Thank you for your reply. I definitely agree on your point. The protocol is
awful. But, unfortunately I cannot change the server side nor the protocol.
I could assume that each document ends when the root tag is closed. So
your example could be parsed and received as two documents:

1st doc:
   <?xml version="1.0" encoding="UTF-8"?>
   <root/>
2nd doc
   <?xml version="1.0" encoding="UTF-8"?>
   <root2/>
leaving out the comment as not beloning to any of the two docs.

The problem is that with Xerces as soon as I receive the first end tag SAX
notification, the parser has already buffered part of the other XML message,
so starting another parse command on the inputstream will not work.

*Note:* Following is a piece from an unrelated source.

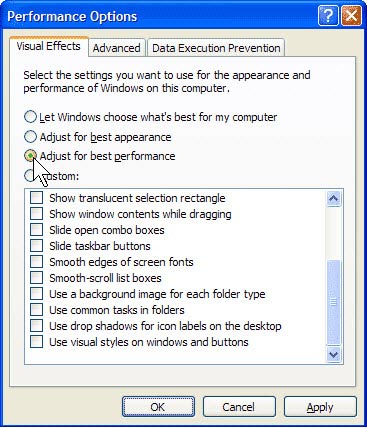Tick Slide open combo boxes
This screenshot has height=428, width=367.
tap(36, 229)
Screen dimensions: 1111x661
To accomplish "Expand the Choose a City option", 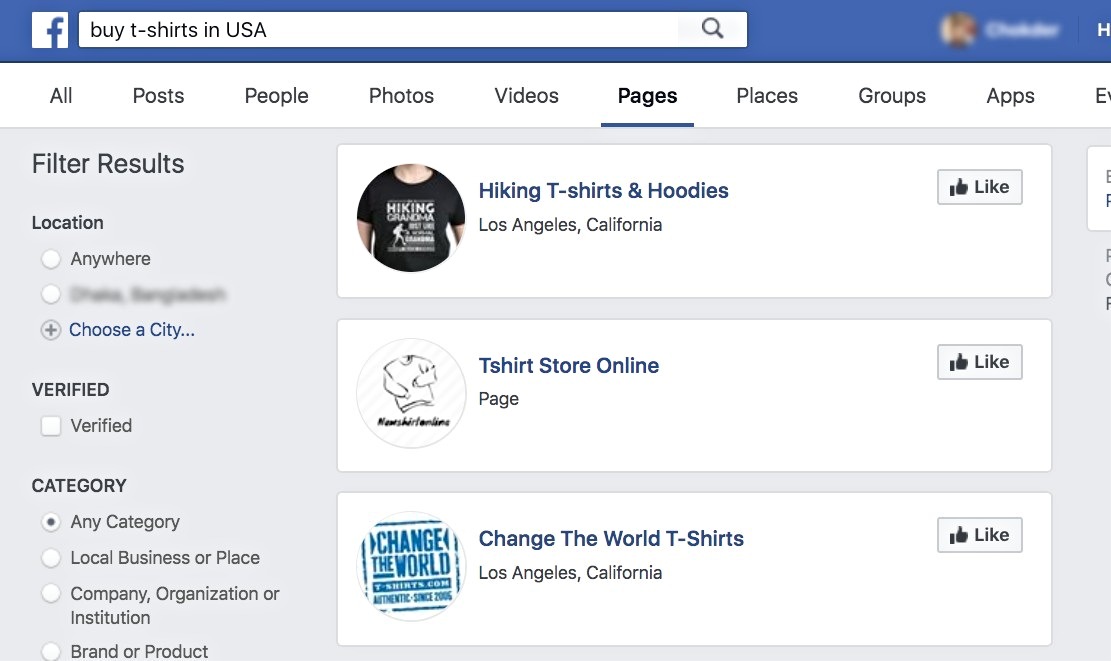I will pos(131,330).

How can I set a simular solution to FAQ-11 (of Xerces1) in Xerces2 ??
More generally, how can I write a client with Xerces that is able to parse
mutiple XML coming from the socket?

(I have also tryed other parsers: they allow char-by-char parsing and they
would not close the inputstream after a parse error, so I would be fine
using them. But I would very much prefer to stay with Xerces as it is the
parser used in Java 1.5...)

Thanks a lot,
Massimo

On 2/12/06, Michael Glavassevich <mr...@ca.ibm.com> wrote:
> Hi Massimo,
>
> The KeepSocketOpen sample works because the server socket tells the client

> how many bytes there are in the document. If the server has no protocol
> for communicating the boundaries between XML documents, how can you tell
> where one begins and another ends?
>
> Consider if your client receives this from the socket:
>
> <root/>
> <!-- comment -->
> <root2/>
>
> How would you know whether you've received two documents or one not
> well-formed document containing multiple root elements? And if this is
> processed as two documents does the comment belong to the first or the
> second? Only the sender could know that.
>
> Thanks.
>
> Michael Glavassevich
> XML Parser Development
> IBM Toronto Lab
> E-mail: mrglavas@ca.ibm.com
> E-mail: mrglavas@apache.org
>
> Massimo Valla < massimo.valla@gmail.com> wrote on 02/04/2006 09:54:25 PM:
>
> > Hi,
> > I am trying to read multiple XML files from a socket using JAXP 1.3
> > / Xerces-J 2.7.1.
> >
> > Unfortunately the KeepSocketOpen example in Xerces2 Socket Sample (
> > http://xerces.apache.org/xerces2-j/samples-socket.html) does not
> > work for me, because I have no control over the other side of the
> socket.
> >
> > Also FAQ-11 of Xerces1 ( http://xerces.apache.org/xerces-j/faq-
> > write.html#faq-11) does not help anymore, because the
> > StreamingCharFactory class used there to prevent buffering cannot be
> > used in Xerces2 (cannot compile the class).
> >
> > I have been trying to find a solution to this for a while now, but I
> > could come to an end.
> >
> > Can anybody provide a simple example on how to read multiple XML
> > docs from a socket InputStream?
> >
> > Thanks a lot,
> > Massimo
>